Directions:
Look through the entries below, please, and copy every line with the word "Mini".
[[ Dataset records open ]]
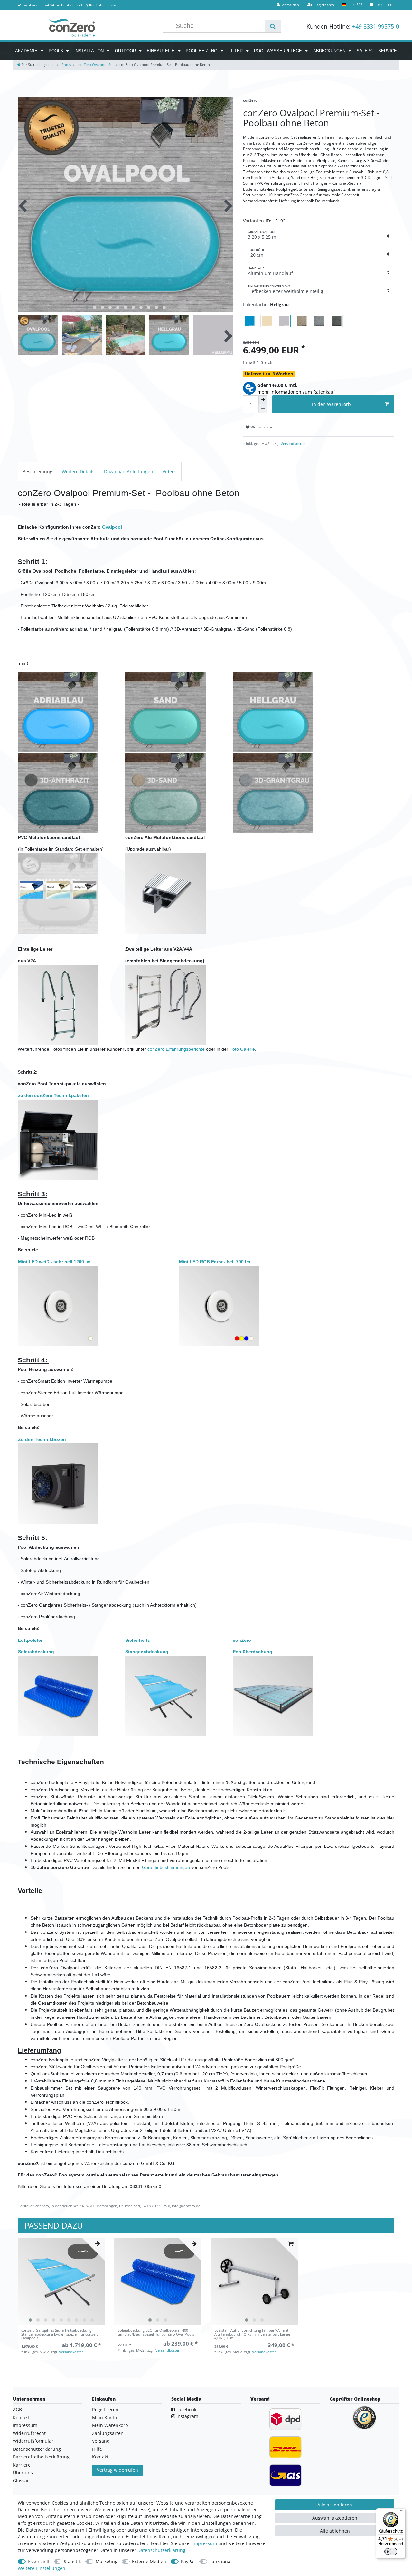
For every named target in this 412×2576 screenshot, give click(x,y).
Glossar (21, 2480)
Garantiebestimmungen (166, 1867)
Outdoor (126, 50)
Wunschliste (260, 427)
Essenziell (38, 2561)
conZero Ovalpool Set (95, 64)
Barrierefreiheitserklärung (41, 2457)
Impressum (25, 2425)
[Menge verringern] (262, 408)
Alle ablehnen (335, 2531)
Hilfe (97, 2449)
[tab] (37, 471)
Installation (89, 50)
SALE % (365, 50)
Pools (56, 50)
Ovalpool (112, 527)
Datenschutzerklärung (37, 2449)
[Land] (344, 5)
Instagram (186, 2416)
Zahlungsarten (108, 2433)
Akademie (27, 50)
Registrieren (105, 2409)
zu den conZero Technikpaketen (53, 1095)
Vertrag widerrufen (117, 2470)
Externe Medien (149, 2561)
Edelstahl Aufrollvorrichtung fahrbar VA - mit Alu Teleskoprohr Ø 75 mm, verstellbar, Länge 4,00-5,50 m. (252, 2334)
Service (387, 50)
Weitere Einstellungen (41, 2568)
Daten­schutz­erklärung (161, 2550)
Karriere (22, 2465)
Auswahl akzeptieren (334, 2518)
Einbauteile (161, 50)
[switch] (390, 2551)
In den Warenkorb (331, 404)
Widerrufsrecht (29, 2433)
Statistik (72, 2561)
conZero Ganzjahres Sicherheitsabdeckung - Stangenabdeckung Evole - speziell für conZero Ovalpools (60, 2334)
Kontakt (21, 2417)
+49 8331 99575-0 (375, 26)
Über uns (23, 2472)
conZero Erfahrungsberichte (176, 1049)
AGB (17, 2409)
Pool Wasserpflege (278, 50)
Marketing (106, 2561)
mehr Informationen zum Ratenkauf (296, 392)
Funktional (220, 2561)
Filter (236, 50)
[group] (61, 2281)
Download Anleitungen (128, 471)
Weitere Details (78, 471)
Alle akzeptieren (334, 2505)
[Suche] (273, 26)
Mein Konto (104, 2417)
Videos (170, 471)
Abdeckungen (330, 50)
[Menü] (402, 2512)
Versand (101, 2441)
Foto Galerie (242, 1049)
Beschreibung (37, 471)
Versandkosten (292, 443)
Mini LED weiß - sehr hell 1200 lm (54, 1261)
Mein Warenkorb (110, 2425)
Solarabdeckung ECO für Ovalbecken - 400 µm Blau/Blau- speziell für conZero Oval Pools (156, 2332)
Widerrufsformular (33, 2441)
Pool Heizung (202, 50)
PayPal (188, 2561)
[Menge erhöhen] (262, 399)
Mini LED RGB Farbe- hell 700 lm (214, 1261)
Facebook (185, 2409)
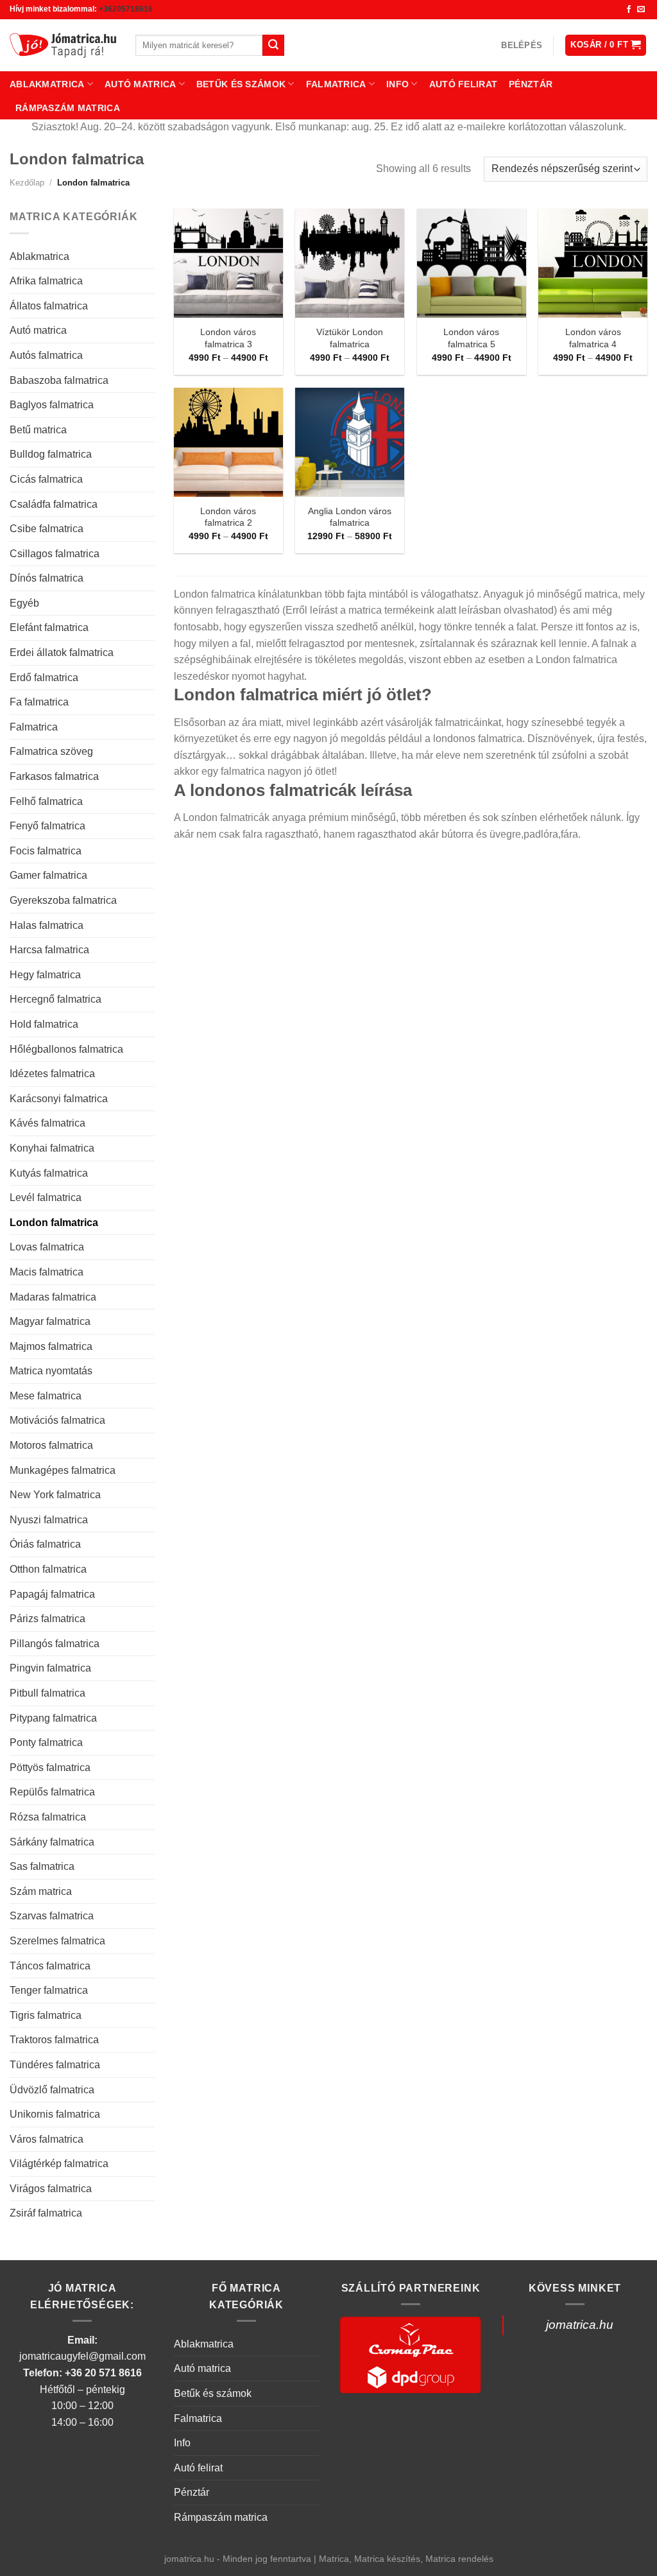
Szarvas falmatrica (52, 1915)
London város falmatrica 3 (228, 338)
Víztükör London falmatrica (349, 338)
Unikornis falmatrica (55, 2114)
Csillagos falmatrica (54, 553)
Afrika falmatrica (46, 280)
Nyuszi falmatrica (49, 1519)
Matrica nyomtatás (51, 1370)
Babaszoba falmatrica (59, 380)
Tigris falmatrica (45, 2015)
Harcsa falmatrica (49, 949)
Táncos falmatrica (50, 1965)
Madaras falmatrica (53, 1297)
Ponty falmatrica (46, 1742)
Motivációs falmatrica (57, 1420)
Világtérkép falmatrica (59, 2163)
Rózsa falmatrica (48, 1816)
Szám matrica (41, 1891)
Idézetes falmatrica (52, 1073)
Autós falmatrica (46, 355)
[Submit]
[[ Dataset records closed ]]
Solved exercise:
Mini LED weiß - sehr hell 1200 lm (54, 1261)
Mini LED RGB Farbe- hell 700 lm (214, 1261)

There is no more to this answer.